Chapter Sixteen
“Archer Bennett?”
I turn to the woman who has just approached me as I head toward my office building. She’s attractive and dressed professionally like most people who work downtown. I rapidly flip through my mental rolodex, trying to place her. I’ve gone through a fair number of one-night stands. Most of them understand how it is from the get-go: no strings; no attachment; don’t call me, I’ll call you.
This one doesn’t look familiar. She also doesn’t look like she’s about to start an embarrassing confrontation. In fact, she has a pleasant and perfectly neutral smile on her face.
“Yes?” I say warily. Which was my mistake.
“You’ve just been served,” she says in a chipper tone, digging into her tote bag and pulling out a folded set of papers to hand to me.
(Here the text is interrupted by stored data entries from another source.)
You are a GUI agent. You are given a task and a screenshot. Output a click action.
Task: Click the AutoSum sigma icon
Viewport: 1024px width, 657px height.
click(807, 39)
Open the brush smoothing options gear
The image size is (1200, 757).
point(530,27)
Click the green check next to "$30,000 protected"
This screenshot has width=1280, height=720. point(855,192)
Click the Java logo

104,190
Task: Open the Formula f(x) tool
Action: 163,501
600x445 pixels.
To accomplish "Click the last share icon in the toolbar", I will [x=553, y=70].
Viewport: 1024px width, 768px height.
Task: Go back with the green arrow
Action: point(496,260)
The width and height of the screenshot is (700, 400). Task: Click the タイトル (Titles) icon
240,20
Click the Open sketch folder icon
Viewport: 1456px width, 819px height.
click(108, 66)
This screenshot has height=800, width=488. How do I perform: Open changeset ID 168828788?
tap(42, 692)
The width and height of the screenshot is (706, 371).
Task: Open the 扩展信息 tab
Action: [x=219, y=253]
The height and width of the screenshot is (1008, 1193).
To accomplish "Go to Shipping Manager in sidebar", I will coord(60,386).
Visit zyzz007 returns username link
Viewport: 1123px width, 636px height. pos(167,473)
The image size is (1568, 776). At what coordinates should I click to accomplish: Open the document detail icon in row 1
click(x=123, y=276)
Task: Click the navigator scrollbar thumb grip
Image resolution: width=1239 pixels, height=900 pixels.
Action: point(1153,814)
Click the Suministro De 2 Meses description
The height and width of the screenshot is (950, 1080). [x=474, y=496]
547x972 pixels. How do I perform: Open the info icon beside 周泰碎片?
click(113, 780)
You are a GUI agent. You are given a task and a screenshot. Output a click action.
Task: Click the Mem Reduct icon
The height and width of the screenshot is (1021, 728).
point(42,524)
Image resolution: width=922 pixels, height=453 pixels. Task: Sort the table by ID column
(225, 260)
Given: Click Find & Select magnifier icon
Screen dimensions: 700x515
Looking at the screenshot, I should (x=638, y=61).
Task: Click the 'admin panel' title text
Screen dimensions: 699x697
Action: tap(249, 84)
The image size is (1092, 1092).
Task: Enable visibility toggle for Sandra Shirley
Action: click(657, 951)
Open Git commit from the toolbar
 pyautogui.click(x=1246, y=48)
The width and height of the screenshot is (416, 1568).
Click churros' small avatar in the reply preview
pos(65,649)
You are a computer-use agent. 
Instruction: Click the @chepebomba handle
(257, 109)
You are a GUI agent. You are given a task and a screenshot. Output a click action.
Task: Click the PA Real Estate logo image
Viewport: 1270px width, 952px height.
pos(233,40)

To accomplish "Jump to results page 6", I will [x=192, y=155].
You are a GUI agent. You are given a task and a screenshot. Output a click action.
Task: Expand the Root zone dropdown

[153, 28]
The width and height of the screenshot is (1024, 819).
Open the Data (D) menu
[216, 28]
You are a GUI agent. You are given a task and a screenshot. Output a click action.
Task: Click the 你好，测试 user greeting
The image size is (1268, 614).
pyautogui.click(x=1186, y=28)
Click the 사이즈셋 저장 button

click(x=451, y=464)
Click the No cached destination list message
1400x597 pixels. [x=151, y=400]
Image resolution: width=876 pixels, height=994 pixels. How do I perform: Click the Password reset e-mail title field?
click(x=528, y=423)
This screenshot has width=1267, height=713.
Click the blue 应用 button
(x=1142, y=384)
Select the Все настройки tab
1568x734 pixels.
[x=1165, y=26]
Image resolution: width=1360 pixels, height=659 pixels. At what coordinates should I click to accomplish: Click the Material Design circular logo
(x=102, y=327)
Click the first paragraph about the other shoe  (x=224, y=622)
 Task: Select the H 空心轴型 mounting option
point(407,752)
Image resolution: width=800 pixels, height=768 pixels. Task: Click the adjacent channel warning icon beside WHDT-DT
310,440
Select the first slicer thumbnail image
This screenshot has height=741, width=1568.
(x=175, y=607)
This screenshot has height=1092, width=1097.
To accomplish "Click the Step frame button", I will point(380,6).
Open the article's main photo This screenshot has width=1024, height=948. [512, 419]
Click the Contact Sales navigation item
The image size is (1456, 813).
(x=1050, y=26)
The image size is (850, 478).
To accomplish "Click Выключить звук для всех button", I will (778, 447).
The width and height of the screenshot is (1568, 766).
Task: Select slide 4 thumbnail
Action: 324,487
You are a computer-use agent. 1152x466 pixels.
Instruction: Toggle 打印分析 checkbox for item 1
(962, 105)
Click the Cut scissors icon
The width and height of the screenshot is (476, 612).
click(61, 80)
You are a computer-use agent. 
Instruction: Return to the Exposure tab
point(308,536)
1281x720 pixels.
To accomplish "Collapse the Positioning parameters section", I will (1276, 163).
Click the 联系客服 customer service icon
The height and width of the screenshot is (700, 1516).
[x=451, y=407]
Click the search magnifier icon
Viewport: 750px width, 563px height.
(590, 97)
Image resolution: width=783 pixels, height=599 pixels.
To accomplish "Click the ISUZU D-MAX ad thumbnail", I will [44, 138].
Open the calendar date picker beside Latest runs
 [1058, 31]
She gives one final bright smile then turns and walks away.
What the fuck?
I quickly open the documents I’ve just been served as I walk angrily to the elevator.
When I read through the first part, I stop in my tracks.
Son of a bitch!
My guardianship over Stuart’s estate has just been challenged…by my own damn mother.
* * *
“What the hell is this?”
Simone rushes into my office and toward my desk waiving a set of paperwork in my face that’s similar to what I was handed this morning.
You’ve been a busy little bee, Mom.
“I’m sorry, Mr. Bennett! She just—”
“It’s okay, Agnes,” I say dismissively.
She looks back and forth between the two of us with worry written all over her face, before deciding it’s best to just leave and close the door to my office behind her.
“Is this some sort of double-team thing between you and your mother? You get the estate and she gets guardianship?”
She doesn’t know that I’ve also been served and I intend to keep it that way. Let her rant and rave and drop all her juicy little bits of dirty laundry for me to collect. I don’t plan on returning the favor.
“That’s an interesting turn of phrase,” I say laconically.
“Don’t you dare turn this into some kind of joke,” she spits.
“To answer your question, the last person on earth I would ‘double-team’ with is my mother.”
“Well, what the hell is going on?”
“It would seem that my mother thinks she’d make a better guardian of Stuart than you.”
“Thank you, Captain Obvious,” she retorts. “The question I want an answer to is why? She wasn’t exactly the doting grandmother,” she casts a cynical look my way, “though better than some of Stuart’s other relatives.”
“Perhaps you should ask her,” I suggest.
“Oh, I intend to, don’t you worry about that.”
Good luck with that. One thing I inherited from my mother was cunning. She’ll have Simone talking in circles as she digs a hole for herself that’s too deep to get out of. Then I’ll have my mother to contend with, rather than Simone.
Miranda Bennett wasn’t exactly Donna Reed, nor was she Mommy Dearest. She was just a woman born of an era where her ambitions in life were usurped by a husband whose career and image took precedence. She was repaid with an extremely comfortable lifestyle, which included boys who were shipped off to boarding school so she didn’t have to spend too much of her valuable time raising us.
When our father died and both Kevin and I were finally out of the house, she picked up right where her original plans had stopped and started making moves to start her own fashion company. She finally managed to get one going about three years ago. Although we don’t talk much—a phone call at Christmas and birthdays—I have kept tabs on how she’s doing business-wise. I’m mildly impressed with her success. Who knew she had it in her?
The problem lies in the fact that some judge might just come to the conclusion that this little hobby-turned-business of hers makes her competent enough to take over Stuart’s estate.
My concern right at this moment is what other competencies she has in her. Has she turned out to be a decent enough grandmother to take over full guardianship?
“Are you concerned she might win?” I ask idly.
Simone straightens her shoulders and gives me an indignant look. “Of course not!”
“Well then…,” I reply.
She stares at me, blinking. “I mean…it isn’t like she is a complete stranger to Stuart.” The personal dig isn’t lost on me. “He knows her well enough and seems to like her.”
She falls into the chair opposite me and stares out the window over my shoulder. “The only thing is, she has raised two sons.”
I cough out a laugh.
Simone turns to give me a look that’s both angry and startled.
“If her parenting abilities are you’re main concern, I’ll be more than happy to be your first witness to the contrary on that count.”
“It isn’t me I’m concerned about here, Archer,” she says testily, “it’s Stuart.”
My face settles back into passive concentration again, ever the attentive ear to her thoughts.
She gives me a considering look. “Do you think she’ll win custody?”
I lean in on my desk and give her a direct look. “Honestly, Simone, I don’t know. If it makes you feel any better, I’d rather you maintain control than my mother.”
Which is true. It isn’t just that, despite our mutual disdain for one another, I know that my brother’s sister-in-law will be far more easily to manipulate. It’s that at least I know what her motives are. She genuinely cares about Stuart.
When it comes to my mother, I have no idea what her endgame is.